Le dernier mouvement de la sonate en la bémol majeur N°31 opus 110 pour piano de Beethoven représente l'un des morceaux de musique qui m'ont le plus bouleversé. Ce mouvement comprend deux parties distinctes : un adagio (ma non troppo) qui instaure, avec la plénitude affirmée des accords de ses toutes premières mesures une gravité et une tension qui ne cessera de marquer le climat général de ce mouvement, puis une fugue (fuga, allegro, ma non troppo) qui fait atteindre à cette pièce, comme souvent dans les pus grandes sonates de Beethoven, une dimension quasiment métaphysique.
C'est incontestablement Emil Gilels, déjà malade, qui m'a le plus bouleversé dans cette version de la sonate N°31. Version d'un désespoir et d'une noirceur rare (enregistrement sous le label Deutsche Grammophon) dans le cadre d'une intégrale entamée dans les années 80 et qu'il n'a jamais pu achever.

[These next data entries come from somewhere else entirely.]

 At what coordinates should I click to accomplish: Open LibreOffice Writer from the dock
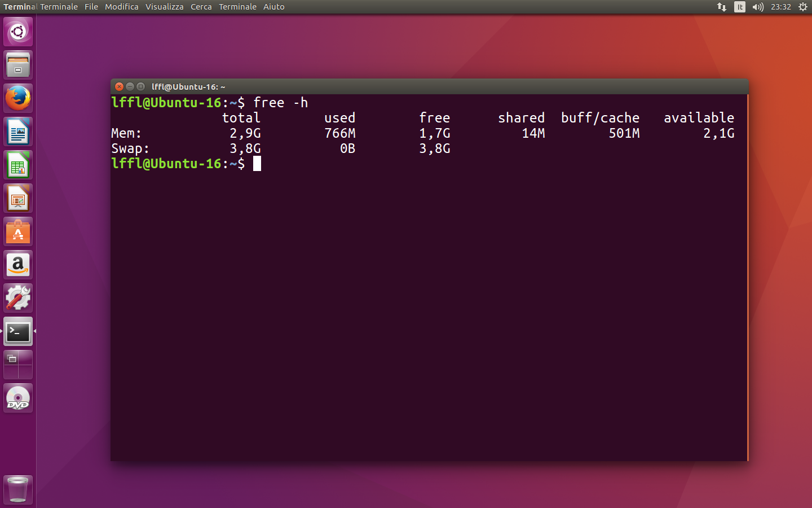point(17,131)
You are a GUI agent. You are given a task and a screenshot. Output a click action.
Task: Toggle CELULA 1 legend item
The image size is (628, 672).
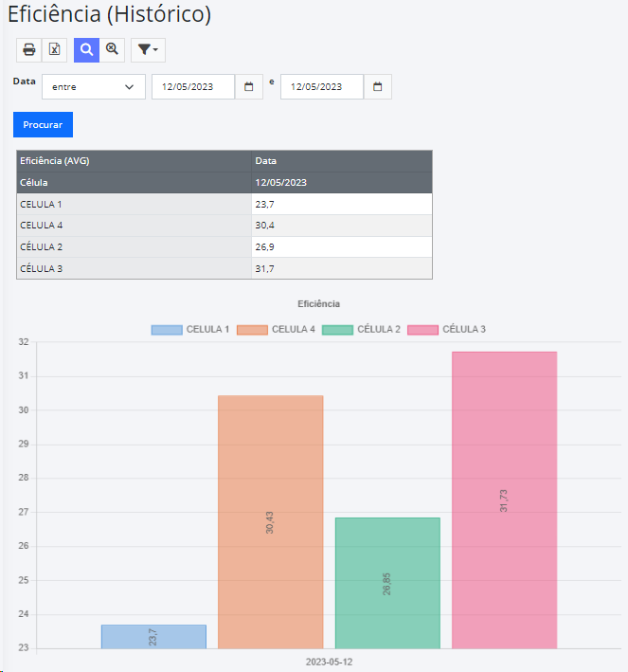(190, 329)
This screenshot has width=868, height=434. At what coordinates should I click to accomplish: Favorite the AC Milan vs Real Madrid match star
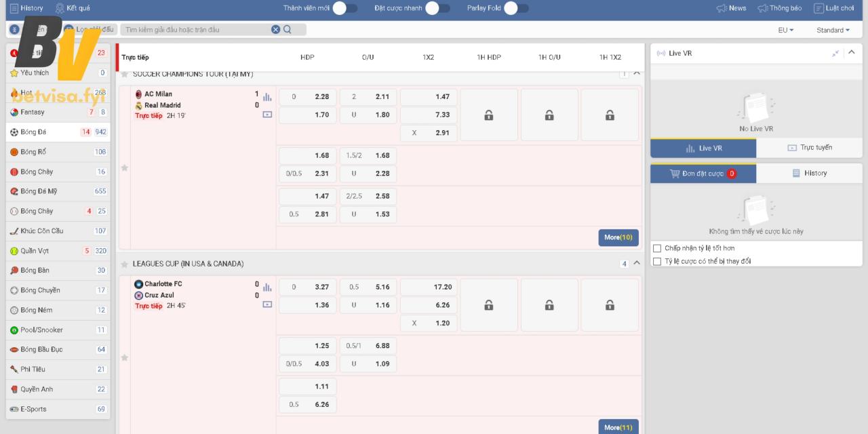pos(124,167)
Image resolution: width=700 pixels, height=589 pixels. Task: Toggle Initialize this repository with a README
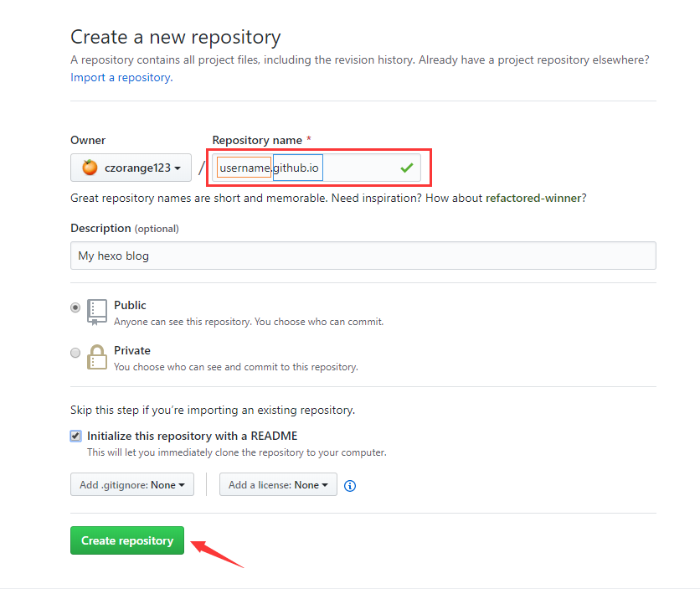pos(75,437)
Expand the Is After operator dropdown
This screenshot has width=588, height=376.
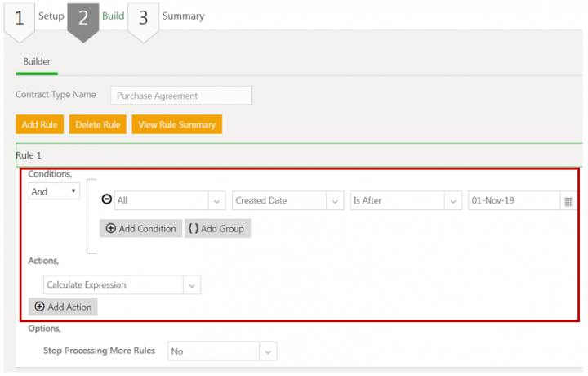[x=406, y=200]
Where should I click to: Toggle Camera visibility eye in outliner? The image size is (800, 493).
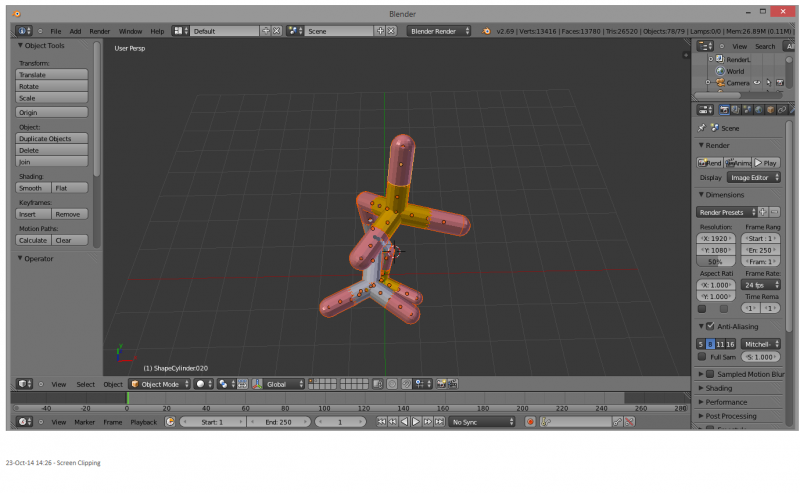tap(757, 83)
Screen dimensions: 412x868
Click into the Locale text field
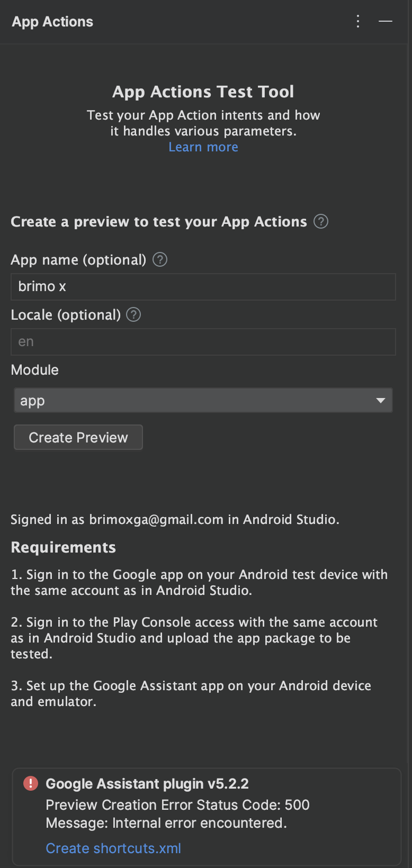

Je vous propose également cette version assez prenante et d'une intensité impressionnante par Rudolf Serkin, l'un des maîtres dans l'interprétation des dernières sonates de Beethoven. Si on ne retrouve pas forcément la clarté du propos d'un Gilels ou la limpidité d'un Arrau, notamment sur la dernière partie du mouvement, on ne peut être que troublé par la vitalité du jeu d'un homme de... 84 ans ! (enregistrement d'un concert donné en 1987).